While, it is true that payment of taxes would always be unpopular particularly in Nigeria, it must be understood that it has never and would never be popular. Some Libertarians see it as “government aggression,” but the fact remains that governments, in this case Kaduna State has a responsibility to provide services, infrastructure, security etc. So, how does it raise the much needed fund to meet its obligations, if it doesn’t impose taxes? It must be noted that taxes alone can never provide the entire revenue that any government needs.
But it can at least substantially meet the need. And this is what Yakowa wants to achieve.

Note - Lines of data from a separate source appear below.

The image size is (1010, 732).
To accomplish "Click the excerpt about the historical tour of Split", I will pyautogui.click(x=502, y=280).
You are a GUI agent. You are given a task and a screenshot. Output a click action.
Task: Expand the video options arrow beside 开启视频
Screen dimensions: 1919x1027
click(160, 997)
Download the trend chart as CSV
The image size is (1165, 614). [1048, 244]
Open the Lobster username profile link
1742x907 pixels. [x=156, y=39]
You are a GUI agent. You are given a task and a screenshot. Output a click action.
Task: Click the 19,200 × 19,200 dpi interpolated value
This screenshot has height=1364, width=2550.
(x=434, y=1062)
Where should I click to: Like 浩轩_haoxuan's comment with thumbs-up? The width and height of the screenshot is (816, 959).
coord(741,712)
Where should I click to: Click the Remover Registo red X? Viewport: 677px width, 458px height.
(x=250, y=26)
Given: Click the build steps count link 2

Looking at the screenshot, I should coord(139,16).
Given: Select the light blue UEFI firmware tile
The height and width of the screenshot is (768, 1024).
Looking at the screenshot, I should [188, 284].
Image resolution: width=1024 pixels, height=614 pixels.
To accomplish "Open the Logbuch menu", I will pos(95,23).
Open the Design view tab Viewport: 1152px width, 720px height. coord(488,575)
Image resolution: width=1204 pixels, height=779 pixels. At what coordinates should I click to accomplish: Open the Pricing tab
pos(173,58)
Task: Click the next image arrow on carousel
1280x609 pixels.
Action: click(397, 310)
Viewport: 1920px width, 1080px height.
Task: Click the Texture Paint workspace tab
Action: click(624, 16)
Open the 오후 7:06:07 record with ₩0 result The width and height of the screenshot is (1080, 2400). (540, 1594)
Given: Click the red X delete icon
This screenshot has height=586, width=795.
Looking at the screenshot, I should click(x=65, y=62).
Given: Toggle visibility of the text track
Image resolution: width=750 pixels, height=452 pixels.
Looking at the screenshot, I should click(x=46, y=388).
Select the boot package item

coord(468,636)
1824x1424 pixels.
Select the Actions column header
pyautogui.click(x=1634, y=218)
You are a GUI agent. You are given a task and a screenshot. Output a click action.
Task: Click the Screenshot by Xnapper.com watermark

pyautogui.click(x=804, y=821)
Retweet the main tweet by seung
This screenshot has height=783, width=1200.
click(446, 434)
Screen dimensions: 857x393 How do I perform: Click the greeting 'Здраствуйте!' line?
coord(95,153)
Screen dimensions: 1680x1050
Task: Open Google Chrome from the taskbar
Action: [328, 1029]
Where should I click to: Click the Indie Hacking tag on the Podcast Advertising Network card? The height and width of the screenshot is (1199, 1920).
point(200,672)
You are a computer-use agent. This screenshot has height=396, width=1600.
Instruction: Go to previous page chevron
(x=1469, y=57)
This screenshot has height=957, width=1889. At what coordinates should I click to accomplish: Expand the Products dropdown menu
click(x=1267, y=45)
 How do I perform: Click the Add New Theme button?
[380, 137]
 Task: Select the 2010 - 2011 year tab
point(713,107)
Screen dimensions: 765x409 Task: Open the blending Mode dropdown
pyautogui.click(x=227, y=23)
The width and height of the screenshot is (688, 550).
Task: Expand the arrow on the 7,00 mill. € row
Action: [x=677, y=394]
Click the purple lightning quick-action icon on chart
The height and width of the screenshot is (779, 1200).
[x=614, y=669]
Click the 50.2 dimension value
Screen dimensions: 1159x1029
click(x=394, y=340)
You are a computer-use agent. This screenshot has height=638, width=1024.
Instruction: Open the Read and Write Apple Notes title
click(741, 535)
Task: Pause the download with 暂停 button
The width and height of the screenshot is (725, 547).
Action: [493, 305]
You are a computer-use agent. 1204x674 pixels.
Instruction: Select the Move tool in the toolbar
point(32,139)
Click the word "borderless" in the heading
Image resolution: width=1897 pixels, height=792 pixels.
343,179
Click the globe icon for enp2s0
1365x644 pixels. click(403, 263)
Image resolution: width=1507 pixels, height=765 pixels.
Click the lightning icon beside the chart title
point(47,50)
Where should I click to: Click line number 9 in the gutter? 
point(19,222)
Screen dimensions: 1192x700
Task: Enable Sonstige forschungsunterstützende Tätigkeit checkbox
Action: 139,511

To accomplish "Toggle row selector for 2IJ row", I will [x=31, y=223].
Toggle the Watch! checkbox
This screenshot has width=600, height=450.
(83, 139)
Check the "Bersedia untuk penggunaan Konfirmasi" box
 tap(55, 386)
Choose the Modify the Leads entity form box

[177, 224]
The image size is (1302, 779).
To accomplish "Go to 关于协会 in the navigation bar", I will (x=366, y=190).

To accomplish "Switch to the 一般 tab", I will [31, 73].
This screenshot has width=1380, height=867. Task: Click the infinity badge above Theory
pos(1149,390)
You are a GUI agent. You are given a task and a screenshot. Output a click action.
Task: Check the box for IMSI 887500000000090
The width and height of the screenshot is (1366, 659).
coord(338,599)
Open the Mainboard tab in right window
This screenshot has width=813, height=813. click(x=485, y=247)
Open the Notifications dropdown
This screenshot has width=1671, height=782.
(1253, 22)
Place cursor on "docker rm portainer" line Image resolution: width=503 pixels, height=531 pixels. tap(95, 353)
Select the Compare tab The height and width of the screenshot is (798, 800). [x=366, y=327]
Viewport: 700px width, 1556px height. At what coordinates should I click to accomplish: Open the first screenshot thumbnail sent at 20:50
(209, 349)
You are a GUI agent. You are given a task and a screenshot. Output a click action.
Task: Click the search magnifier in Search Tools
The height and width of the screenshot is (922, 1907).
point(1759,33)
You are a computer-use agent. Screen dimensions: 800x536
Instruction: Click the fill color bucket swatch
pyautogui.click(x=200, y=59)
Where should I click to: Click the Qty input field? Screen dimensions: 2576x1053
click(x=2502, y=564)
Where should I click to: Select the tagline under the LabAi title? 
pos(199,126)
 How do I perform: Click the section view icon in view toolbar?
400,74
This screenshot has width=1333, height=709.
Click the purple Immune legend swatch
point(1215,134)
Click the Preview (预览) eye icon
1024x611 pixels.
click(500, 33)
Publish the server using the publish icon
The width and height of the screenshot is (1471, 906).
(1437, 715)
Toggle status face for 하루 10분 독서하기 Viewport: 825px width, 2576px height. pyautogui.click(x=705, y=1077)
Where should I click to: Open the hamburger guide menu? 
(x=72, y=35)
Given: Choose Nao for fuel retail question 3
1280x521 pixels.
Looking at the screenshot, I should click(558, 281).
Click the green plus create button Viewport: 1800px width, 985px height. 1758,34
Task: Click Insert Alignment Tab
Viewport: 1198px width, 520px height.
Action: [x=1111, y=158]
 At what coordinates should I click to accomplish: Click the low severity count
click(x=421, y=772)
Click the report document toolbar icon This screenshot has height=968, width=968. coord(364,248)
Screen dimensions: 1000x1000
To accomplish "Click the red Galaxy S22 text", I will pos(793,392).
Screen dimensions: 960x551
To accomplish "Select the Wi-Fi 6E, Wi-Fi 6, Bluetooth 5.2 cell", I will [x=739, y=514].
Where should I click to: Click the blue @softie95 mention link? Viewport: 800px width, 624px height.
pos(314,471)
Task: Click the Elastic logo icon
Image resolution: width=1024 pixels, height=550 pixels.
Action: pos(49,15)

The duty of the government in my opinion, remains to ensure that revenue collected is judiciously spent on the well being of the people. And the duty of the people, the reason for the existence of government, is that they play their part in the social contract – by paying their taxes. The payment further guarantees them the right to ask questions. And this is the beauty of the efforts by governments as they go back to the basics . A development that will invariably help institute a culture of accountability and fiscal discipline.
The Yakowa initiative is highly commendable because it is a total package which has critically blocked leakages in the revenue agencies and worked out a package of incentives to motivate revenue staff. It has also brought charges and rates which have been stagnant over a very long period of time, to new economic realities. The Inauguration of a governing board for the revenue board, engagement of consultants in the area of direct assessment, tax audits, motor vehicle licensing and ICT software platform to partner with the revenue board. The government has also, while embarking on an aggressive public enlightenment, set up a revenue court. Having ensured that it actually collects what is due to it, the Kaduna state government has now delved into the issue of untapped revenue sources.
Professionals from Abuja Geographical Information System (AGIS) are presently working with the state government to deliver a Kaduna Geographical Information System(KGIS), promulgation of new laws, like the hotel surcharge law, the exploration of mineral resources would be given a big push when the on -going geological mapping of minerals In the state is completed.
The committee considering the men and women that constituted it, showed evidence of knowledge and foresight. Presently it is looking at the possibility of a single agency, to collect local government council revenue, just as it is looking at the issue of multiple levies. The comprehensive review and update of existing internal revenue sources, payer database of local government councils and the development of an e- based internal and accounting machinery would definitely re-position this all important tier of government for service.
We must support the efforts of governor Yakowa, as he continues to lay the basis for a solid and better tomorrow.